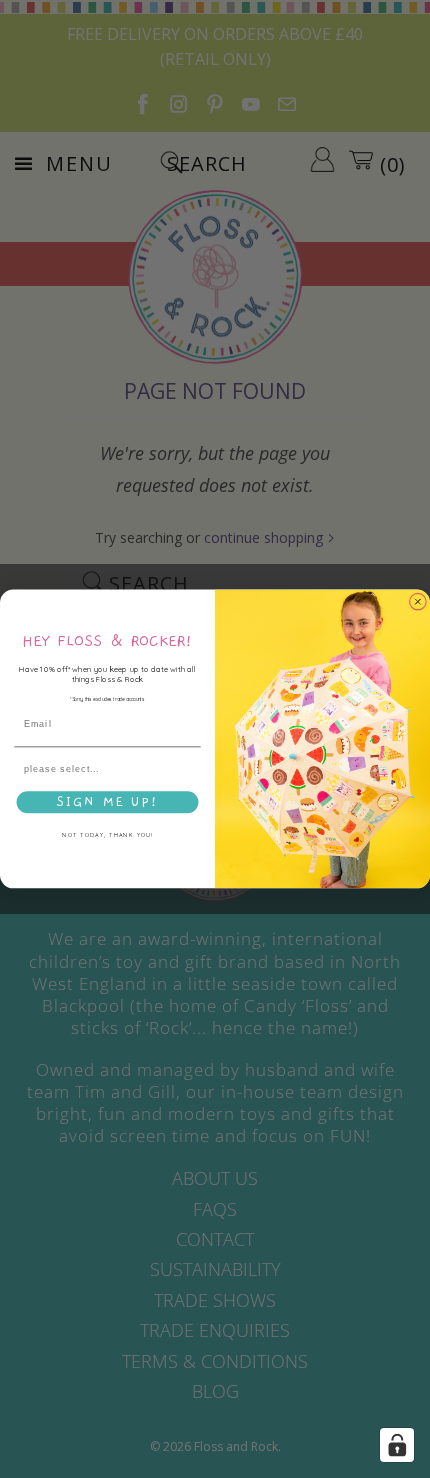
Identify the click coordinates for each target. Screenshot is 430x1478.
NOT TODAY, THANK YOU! (107, 835)
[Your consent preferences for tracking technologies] (397, 1445)
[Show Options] (190, 769)
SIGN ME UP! (107, 802)
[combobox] (104, 769)
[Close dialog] (417, 601)
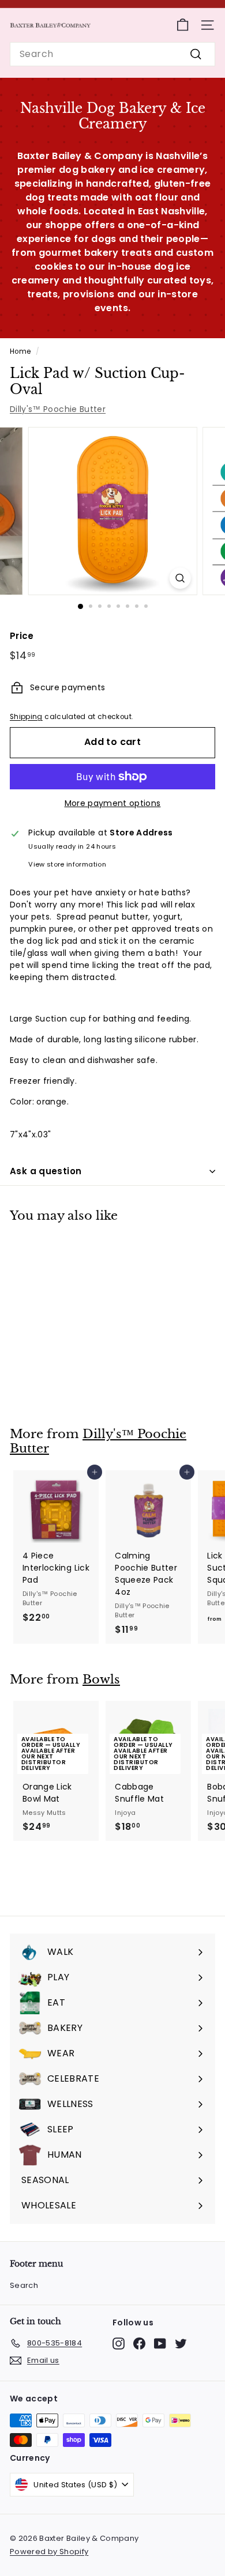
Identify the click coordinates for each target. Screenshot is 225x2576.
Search (24, 2285)
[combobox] (112, 54)
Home (20, 351)
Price (22, 636)
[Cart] (182, 25)
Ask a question (45, 1171)
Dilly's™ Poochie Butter (58, 409)
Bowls (101, 1679)
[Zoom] (179, 578)
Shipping (26, 716)
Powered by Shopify (49, 2551)
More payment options (113, 803)
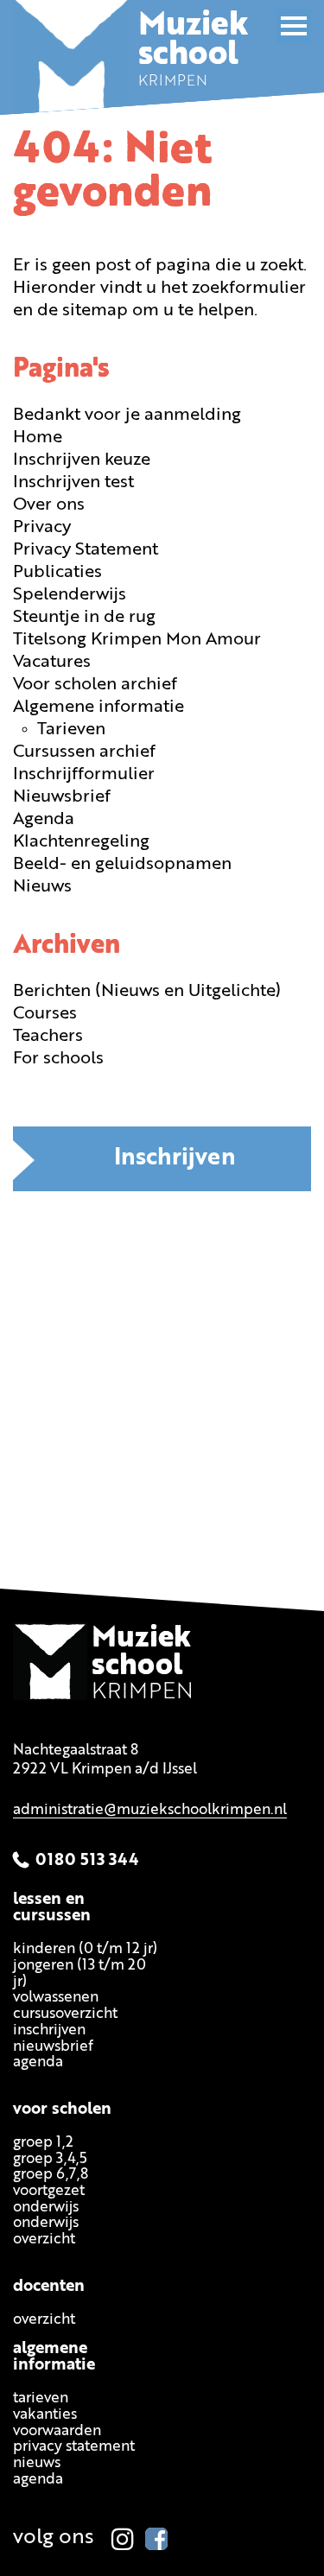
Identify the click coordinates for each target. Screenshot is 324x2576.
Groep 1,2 (43, 2142)
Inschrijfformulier (84, 775)
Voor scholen (62, 2110)
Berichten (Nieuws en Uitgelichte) (147, 991)
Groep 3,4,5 (50, 2159)
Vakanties (45, 2415)
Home (37, 438)
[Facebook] (156, 2539)
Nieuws (42, 887)
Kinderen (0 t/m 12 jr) (85, 1950)
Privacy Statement (85, 550)
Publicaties (57, 572)
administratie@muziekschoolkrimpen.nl (150, 1811)
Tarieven (71, 730)
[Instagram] (122, 2539)
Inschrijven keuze (81, 460)
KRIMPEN (193, 56)
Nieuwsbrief (62, 797)
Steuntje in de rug (84, 617)
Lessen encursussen (52, 1909)
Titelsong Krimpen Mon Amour (137, 640)
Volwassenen (55, 1998)
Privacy (42, 527)
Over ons (49, 505)
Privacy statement (74, 2447)
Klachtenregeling (81, 842)
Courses (45, 1014)
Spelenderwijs (69, 595)
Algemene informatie (98, 707)
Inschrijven (175, 1159)
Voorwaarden (57, 2431)
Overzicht (44, 2320)
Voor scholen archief (95, 685)
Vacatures (52, 662)
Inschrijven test (73, 483)
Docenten (49, 2287)
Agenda (43, 819)
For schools (58, 1059)
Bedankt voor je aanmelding (127, 415)
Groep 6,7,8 (50, 2175)
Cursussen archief (84, 752)
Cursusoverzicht (65, 2015)
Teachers (48, 1036)
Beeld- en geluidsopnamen (122, 864)
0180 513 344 (87, 1861)
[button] (293, 26)
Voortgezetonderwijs (49, 2199)
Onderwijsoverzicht (46, 2232)
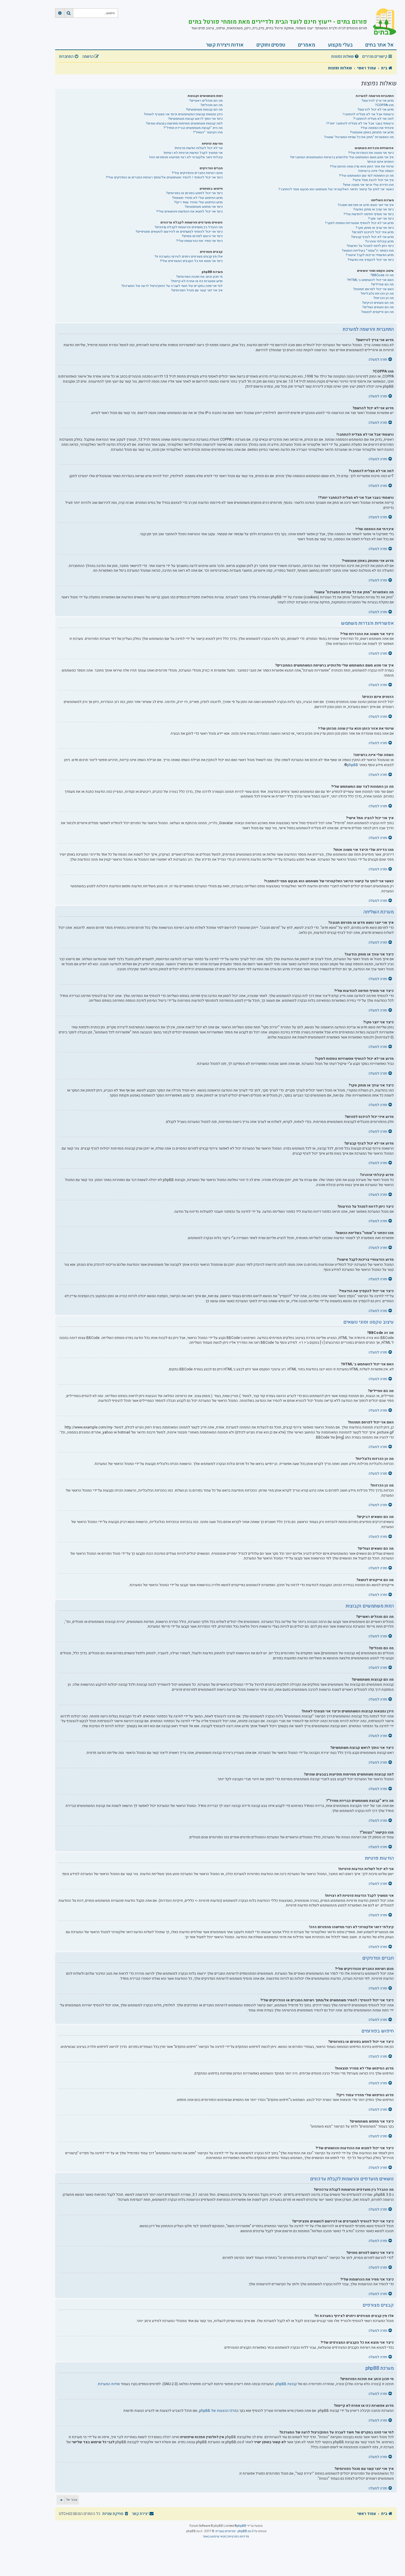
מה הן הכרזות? (383, 298)
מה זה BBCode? (382, 275)
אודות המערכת (109, 2384)
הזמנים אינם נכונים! (380, 161)
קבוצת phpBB (286, 2384)
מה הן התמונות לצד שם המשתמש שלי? (366, 175)
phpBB (352, 765)
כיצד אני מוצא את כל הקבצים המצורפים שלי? (191, 261)
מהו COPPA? (384, 105)
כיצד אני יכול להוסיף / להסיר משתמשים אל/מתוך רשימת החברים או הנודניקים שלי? (164, 177)
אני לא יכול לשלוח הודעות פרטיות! (199, 148)
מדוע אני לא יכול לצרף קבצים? (372, 237)
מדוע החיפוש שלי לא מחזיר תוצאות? (197, 198)
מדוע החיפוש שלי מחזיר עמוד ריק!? (198, 202)
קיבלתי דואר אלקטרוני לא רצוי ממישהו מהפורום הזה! (186, 157)
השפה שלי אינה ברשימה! (376, 171)
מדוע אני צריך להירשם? (377, 100)
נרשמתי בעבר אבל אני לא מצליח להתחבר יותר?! (360, 123)
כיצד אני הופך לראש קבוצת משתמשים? (195, 118)
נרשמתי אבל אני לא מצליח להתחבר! (368, 114)
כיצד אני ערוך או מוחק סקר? (374, 228)
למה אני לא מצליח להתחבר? (373, 118)
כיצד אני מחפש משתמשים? (204, 206)
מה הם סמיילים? (382, 284)
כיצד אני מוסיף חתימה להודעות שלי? (368, 214)
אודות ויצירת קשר (225, 44)
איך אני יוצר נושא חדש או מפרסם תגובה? (366, 205)
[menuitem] (345, 56)
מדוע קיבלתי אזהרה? (379, 241)
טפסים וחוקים (270, 44)
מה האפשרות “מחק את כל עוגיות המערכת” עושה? (359, 137)
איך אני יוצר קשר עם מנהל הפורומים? (197, 290)
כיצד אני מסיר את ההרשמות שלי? (199, 241)
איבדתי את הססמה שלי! (377, 128)
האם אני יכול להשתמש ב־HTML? (370, 280)
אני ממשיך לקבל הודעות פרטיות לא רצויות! (193, 153)
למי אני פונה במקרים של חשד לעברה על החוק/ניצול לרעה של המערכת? (172, 286)
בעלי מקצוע (340, 44)
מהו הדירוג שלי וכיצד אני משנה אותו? (368, 185)
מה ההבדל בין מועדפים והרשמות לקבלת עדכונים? (188, 227)
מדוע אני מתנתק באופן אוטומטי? (372, 132)
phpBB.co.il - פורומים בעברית (234, 2531)
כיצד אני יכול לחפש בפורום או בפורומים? (194, 193)
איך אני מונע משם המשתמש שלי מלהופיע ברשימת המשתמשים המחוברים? (342, 157)
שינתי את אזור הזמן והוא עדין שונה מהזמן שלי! (362, 166)
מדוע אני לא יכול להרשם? (376, 109)
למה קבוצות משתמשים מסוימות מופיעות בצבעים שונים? (184, 123)
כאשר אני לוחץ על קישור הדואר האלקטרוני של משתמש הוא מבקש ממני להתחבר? (336, 189)
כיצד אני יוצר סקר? (381, 218)
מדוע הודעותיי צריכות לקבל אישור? (370, 255)
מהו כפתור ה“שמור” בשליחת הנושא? (368, 250)
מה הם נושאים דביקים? (378, 303)
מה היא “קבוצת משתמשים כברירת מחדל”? (193, 128)
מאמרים (306, 44)
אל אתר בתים (379, 44)
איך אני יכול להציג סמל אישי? (373, 180)
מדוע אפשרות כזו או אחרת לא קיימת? (197, 281)
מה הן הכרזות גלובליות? (377, 293)
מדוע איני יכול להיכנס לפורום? (373, 232)
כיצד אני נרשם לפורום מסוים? (202, 236)
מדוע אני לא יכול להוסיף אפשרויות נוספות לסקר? (359, 223)
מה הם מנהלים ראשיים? (206, 100)
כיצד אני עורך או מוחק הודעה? (373, 209)
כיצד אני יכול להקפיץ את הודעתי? (370, 260)
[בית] (382, 22)
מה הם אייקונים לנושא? (377, 312)
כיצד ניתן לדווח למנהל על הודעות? (370, 246)
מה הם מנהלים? (211, 105)
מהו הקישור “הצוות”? (208, 132)
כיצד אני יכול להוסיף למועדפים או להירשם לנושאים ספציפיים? (179, 231)
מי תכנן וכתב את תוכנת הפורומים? (199, 276)
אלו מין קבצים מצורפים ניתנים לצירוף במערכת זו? (188, 256)
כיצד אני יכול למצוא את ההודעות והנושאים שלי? (189, 211)
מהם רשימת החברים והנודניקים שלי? (197, 173)
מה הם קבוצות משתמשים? (204, 109)
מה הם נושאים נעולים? (378, 307)
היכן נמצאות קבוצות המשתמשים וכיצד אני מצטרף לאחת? (183, 114)
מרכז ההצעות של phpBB (218, 2410)
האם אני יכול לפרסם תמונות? (373, 289)
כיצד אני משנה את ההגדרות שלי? (371, 153)
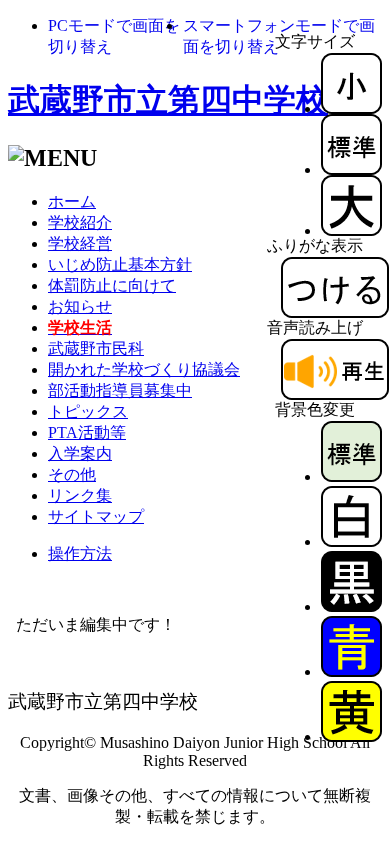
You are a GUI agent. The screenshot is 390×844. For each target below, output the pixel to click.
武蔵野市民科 (96, 348)
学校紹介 (80, 222)
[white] (351, 541)
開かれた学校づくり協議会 (144, 369)
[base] (351, 476)
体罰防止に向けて (112, 285)
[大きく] (351, 230)
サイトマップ (96, 516)
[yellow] (351, 736)
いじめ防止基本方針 (120, 264)
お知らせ (80, 306)
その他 (72, 474)
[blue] (351, 671)
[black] (351, 606)
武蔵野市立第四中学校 (168, 100)
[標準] (351, 169)
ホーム (72, 201)
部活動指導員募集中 (120, 390)
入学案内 (80, 453)
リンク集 (80, 495)
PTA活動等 (87, 432)
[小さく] (351, 108)
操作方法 (80, 553)
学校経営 (80, 243)
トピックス (88, 411)
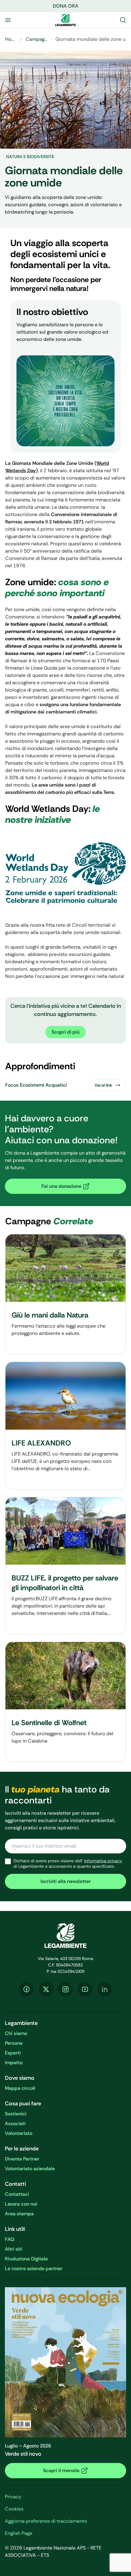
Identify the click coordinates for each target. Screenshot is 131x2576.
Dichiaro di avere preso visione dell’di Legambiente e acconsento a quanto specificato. (67, 1863)
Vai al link (103, 1085)
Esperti (13, 2053)
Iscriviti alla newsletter (66, 1881)
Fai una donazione (61, 1186)
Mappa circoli (20, 2088)
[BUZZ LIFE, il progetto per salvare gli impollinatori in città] (65, 1565)
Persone (14, 2043)
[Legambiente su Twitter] (46, 1989)
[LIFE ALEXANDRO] (65, 1425)
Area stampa (19, 2213)
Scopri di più (65, 1032)
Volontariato (18, 2133)
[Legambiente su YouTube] (85, 1989)
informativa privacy (103, 1860)
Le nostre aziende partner (33, 2268)
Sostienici (16, 2114)
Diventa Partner (22, 2159)
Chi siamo (16, 2033)
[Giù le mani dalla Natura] (65, 1294)
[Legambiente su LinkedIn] (104, 1989)
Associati (15, 2123)
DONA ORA (65, 6)
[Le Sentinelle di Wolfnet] (65, 1702)
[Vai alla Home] (65, 20)
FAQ (9, 2239)
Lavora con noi (21, 2204)
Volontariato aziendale (30, 2168)
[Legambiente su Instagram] (65, 1989)
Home (10, 39)
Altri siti (13, 2249)
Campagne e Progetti (37, 39)
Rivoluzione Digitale (26, 2259)
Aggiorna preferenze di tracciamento (46, 2521)
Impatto (14, 2062)
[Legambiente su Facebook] (26, 1989)
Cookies (14, 2509)
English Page (18, 2533)
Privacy (13, 2496)
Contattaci (17, 2194)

- _WHAT YOU SHOULD DO_
The lines to reproduce run from the one containing "Volontariato aziendale (30, 2168)" to the last line of the listing; print them exactly, including both ends.

- _ANSWER TO THIS EXERCISE_
Volontariato aziendale (30, 2168)
[Legambiente su Instagram] (65, 1989)
Home (10, 39)
Altri siti (13, 2249)
Campagne e Progetti (37, 39)
Rivoluzione Digitale (26, 2259)
Aggiorna preferenze di tracciamento (46, 2521)
Impatto (14, 2062)
[Legambiente su Facebook] (26, 1989)
Cookies (14, 2509)
English Page (18, 2533)
Privacy (13, 2496)
Contattaci (17, 2194)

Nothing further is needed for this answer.